***** Data listing *****
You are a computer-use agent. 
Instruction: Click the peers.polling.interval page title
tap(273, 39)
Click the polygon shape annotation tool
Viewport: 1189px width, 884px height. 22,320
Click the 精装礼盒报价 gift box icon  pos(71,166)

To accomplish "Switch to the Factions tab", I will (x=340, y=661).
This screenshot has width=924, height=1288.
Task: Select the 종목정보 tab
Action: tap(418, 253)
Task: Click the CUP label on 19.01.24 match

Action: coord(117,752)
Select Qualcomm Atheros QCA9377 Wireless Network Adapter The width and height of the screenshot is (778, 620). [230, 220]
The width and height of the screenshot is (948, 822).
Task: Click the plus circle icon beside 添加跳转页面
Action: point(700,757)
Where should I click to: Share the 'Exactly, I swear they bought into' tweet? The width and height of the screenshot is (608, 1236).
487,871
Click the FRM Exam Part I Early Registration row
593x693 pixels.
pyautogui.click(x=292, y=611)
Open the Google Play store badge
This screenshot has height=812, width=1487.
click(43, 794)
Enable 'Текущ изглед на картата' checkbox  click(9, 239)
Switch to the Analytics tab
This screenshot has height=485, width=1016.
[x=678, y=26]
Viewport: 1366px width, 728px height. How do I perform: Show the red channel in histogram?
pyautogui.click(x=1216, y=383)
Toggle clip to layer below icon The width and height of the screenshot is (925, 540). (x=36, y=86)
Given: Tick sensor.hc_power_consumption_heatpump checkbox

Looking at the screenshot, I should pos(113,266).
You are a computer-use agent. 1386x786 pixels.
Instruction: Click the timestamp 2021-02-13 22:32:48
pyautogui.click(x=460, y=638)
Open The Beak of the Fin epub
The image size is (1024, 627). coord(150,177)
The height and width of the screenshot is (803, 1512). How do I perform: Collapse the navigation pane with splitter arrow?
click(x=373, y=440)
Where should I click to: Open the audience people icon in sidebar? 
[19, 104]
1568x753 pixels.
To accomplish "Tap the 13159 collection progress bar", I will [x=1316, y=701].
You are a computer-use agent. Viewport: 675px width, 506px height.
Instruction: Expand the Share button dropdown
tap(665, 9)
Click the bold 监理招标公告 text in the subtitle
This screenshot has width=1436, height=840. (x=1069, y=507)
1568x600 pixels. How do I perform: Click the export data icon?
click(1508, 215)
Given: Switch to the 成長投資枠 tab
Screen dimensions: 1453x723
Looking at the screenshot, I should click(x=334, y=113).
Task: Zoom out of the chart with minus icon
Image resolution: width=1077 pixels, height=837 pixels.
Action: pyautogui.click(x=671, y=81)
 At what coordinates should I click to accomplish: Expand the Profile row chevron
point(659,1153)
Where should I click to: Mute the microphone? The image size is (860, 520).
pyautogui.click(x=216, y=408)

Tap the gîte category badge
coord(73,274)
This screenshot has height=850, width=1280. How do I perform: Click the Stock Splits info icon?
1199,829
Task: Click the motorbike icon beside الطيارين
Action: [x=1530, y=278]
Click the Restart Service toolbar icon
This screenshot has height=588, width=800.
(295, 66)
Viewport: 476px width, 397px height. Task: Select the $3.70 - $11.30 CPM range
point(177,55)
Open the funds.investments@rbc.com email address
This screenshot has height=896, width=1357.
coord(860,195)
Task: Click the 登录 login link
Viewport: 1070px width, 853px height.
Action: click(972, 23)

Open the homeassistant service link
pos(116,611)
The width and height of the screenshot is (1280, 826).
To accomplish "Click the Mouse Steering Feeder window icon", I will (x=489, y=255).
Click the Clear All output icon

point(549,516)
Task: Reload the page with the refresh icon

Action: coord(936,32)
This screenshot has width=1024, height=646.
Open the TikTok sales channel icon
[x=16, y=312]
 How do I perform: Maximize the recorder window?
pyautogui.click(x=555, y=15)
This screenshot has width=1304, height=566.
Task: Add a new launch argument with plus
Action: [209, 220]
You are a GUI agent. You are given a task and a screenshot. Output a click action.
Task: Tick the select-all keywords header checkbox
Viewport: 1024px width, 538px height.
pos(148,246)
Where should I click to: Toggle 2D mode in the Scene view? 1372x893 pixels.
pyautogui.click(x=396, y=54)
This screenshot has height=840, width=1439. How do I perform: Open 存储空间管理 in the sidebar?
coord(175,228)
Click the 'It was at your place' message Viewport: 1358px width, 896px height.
*****
Count every line of the records that holds "agent". State the number, nothing else.

4